それを見てとったユリウスは、深い溜息を吐いた。
「先輩騎士として、言わせてもらおう」
ユリウスはハードを真っ直ぐに見た。
「貴公の武運を祈っている。いいか、何があっても必ず戻ってくるのだ。いつであろうと、どんな姿であろうと、我らは必ず貴公を仲間として再び迎え入れるだろう。忘れるな。貴公の剣は、ナーセリの王と民のために欠かすことのできぬものなのだ」
生まれながらの騎士とまで言われるユリウスらしい、率直な餞別の言葉だった。
「ありがとうございます」
ハードは、二人の魔王を討ったこの半ば伝説に近い騎士の心遣いに感謝した。
「ハード」
もう一人の騎士リランは、もう少しひねくれた男だった。
魔人との戦いによって片方だけになってしまった目を細めて、ぶっきらぼうな口調で言う。
「“詩人”との戦いに、俺は貴公と違って王に呼ばれもしなかった。行かせてくれと名乗り上げもしなかった」
「それは」
負傷のために一度は騎士を引退したからでしょう、とハードは言いかけたが、リランは、ふん、と鼻を鳴らした。

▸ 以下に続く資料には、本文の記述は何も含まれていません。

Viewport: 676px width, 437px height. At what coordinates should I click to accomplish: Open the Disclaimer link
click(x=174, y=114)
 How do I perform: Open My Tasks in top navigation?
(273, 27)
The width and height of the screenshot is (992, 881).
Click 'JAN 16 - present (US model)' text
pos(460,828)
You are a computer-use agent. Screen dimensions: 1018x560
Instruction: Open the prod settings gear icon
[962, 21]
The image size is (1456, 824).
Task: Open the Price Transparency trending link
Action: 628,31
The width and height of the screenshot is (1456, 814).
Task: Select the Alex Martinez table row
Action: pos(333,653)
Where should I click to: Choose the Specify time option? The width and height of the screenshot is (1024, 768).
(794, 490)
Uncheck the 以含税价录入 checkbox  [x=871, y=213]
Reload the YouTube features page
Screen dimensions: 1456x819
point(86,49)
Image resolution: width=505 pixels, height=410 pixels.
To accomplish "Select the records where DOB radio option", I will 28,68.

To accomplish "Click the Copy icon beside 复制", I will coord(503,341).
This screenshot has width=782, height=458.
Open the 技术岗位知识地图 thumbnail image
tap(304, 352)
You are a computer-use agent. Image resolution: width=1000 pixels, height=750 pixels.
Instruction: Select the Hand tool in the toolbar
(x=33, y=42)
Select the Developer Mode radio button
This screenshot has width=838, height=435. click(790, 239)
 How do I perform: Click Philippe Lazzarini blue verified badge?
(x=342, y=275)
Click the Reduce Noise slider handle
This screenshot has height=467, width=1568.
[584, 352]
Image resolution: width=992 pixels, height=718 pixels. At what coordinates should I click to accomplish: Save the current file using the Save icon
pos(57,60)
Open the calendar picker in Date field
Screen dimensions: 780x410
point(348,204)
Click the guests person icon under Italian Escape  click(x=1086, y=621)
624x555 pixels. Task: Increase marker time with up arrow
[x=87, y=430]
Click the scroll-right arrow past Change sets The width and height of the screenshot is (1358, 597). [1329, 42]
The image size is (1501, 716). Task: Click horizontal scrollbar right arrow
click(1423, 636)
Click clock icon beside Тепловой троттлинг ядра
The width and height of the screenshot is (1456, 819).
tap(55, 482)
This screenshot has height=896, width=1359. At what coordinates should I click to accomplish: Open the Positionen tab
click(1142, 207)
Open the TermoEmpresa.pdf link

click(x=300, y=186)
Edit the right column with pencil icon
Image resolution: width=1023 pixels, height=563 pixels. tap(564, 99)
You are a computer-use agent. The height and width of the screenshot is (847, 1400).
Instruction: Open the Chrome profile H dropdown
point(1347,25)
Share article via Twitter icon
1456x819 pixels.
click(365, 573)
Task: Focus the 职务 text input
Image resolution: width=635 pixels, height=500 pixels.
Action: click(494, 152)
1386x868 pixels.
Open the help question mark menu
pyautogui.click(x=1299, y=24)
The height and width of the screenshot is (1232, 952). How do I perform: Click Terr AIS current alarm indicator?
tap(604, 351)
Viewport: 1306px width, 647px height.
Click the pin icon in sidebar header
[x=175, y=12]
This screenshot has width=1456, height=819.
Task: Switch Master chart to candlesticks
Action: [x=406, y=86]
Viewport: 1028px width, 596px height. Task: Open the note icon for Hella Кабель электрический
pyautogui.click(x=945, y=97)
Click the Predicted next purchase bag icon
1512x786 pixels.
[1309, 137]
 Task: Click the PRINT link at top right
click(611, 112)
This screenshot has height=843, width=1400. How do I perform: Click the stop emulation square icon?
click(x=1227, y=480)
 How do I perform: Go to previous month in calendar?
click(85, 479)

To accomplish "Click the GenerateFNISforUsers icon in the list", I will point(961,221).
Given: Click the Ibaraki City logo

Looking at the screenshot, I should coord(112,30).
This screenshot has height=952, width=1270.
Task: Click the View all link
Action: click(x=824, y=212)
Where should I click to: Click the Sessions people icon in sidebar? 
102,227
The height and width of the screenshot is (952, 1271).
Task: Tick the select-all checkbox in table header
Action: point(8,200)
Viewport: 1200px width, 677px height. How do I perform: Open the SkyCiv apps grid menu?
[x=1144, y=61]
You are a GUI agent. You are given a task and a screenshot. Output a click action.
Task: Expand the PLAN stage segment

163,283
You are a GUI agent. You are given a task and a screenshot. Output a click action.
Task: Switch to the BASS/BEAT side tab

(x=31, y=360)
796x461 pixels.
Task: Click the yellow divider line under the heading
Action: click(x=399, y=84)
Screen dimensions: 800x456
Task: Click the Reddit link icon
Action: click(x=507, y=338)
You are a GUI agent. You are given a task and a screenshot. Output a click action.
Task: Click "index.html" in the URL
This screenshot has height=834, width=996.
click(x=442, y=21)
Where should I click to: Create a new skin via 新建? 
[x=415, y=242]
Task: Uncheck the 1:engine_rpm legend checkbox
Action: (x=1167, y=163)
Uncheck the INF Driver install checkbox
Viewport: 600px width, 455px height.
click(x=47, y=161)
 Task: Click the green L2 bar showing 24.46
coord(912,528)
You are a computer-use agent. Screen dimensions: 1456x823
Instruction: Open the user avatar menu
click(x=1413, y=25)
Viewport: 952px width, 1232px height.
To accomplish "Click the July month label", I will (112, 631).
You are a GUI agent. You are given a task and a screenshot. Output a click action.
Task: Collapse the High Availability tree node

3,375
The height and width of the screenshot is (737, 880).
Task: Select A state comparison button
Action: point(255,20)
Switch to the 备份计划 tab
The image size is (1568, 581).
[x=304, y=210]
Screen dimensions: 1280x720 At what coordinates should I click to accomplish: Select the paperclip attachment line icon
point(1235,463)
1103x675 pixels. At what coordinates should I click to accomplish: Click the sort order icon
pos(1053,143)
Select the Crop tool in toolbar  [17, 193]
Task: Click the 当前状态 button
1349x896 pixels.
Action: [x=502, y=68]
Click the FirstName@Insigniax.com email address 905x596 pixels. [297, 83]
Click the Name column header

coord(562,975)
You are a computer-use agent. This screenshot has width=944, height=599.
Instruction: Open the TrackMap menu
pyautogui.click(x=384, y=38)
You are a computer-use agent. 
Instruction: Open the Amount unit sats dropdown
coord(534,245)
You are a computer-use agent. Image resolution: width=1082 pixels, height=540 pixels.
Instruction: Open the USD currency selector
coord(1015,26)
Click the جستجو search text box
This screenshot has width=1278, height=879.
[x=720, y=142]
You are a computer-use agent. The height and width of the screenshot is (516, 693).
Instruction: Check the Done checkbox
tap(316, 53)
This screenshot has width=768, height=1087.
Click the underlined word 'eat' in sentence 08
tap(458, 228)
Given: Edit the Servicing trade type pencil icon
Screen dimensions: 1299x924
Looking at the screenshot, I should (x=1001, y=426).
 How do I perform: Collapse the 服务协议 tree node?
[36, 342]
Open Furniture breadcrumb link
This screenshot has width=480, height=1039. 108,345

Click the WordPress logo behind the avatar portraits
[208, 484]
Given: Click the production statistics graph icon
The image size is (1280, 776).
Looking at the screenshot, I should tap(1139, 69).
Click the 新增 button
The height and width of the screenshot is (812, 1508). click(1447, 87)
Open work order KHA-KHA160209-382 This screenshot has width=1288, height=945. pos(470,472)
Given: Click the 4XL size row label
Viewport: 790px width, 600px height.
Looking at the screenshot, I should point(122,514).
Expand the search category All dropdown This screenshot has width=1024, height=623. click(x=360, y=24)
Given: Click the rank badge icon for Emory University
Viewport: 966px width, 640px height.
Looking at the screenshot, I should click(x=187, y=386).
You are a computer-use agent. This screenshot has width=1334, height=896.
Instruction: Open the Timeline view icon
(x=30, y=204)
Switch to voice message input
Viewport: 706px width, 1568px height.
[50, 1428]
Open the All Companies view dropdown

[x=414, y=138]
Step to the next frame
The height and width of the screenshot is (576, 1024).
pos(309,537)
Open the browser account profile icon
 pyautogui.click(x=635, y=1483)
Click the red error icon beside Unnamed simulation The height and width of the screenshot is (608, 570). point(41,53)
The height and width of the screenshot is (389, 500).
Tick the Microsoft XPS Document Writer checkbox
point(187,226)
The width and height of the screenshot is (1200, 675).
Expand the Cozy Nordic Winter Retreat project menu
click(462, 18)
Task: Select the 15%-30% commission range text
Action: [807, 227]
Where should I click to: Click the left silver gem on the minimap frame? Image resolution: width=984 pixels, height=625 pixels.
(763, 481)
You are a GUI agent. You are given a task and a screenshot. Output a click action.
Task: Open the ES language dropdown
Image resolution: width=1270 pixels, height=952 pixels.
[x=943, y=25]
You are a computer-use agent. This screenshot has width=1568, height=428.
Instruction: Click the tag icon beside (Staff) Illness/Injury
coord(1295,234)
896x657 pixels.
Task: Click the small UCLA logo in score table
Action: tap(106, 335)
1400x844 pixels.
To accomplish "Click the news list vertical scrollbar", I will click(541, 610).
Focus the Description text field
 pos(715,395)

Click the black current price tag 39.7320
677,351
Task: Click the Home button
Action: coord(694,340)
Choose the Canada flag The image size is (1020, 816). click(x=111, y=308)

「だから俺など、貴公よりもよほど恥じ入らねばならん立場だ。死闘になると分かっていながら、黙って領地で成り行きを見守っていたのだからな」
「リラン。それは違う」
ユリウスが顔をしかめて口を挟んだが、リランは気にすることなく続ける。
「それでも俺は今こうして、のうのうと後進の指導なんぞに当たっている。若い連中に、騎士たる者は、などと講釈を垂れている。俺と貴公との差は何だ。俺はそんなもの、図々しさがあるかないかだけだと思っている」
ハードは首を振ったが、リランは、だが、と続けた。
「貴公の気持ちも分かる。俺も貴公くらい若ければ、同じことを考えたかもしれぬ。だから行くなとは言わん。その代わり、必ず帰ってこい。そこはユリウスと同じ気持ちだ」
リランはふてぶてしい笑顔を見せた。
「帰ってこなかったら、騎士ハードはよその国で女を作って、とうとう国の危機にも帰らずじまいであった、とそう言い触らすぞ。それが嫌ならば、必ず帰ってくることだ」
リランらしい言い草だった。
「ありがとうございます」
ハードは二人の騎士に感謝を込めて、首を垂れると、それから自分の馬に跨った。
「それでは、行ってまいります」
「気を付けてな」
「思う存分やってこい」
二人の騎士が見守る中、ハードは王都の門をくぐり、茫漠とした平原の彼方へと姿を消した。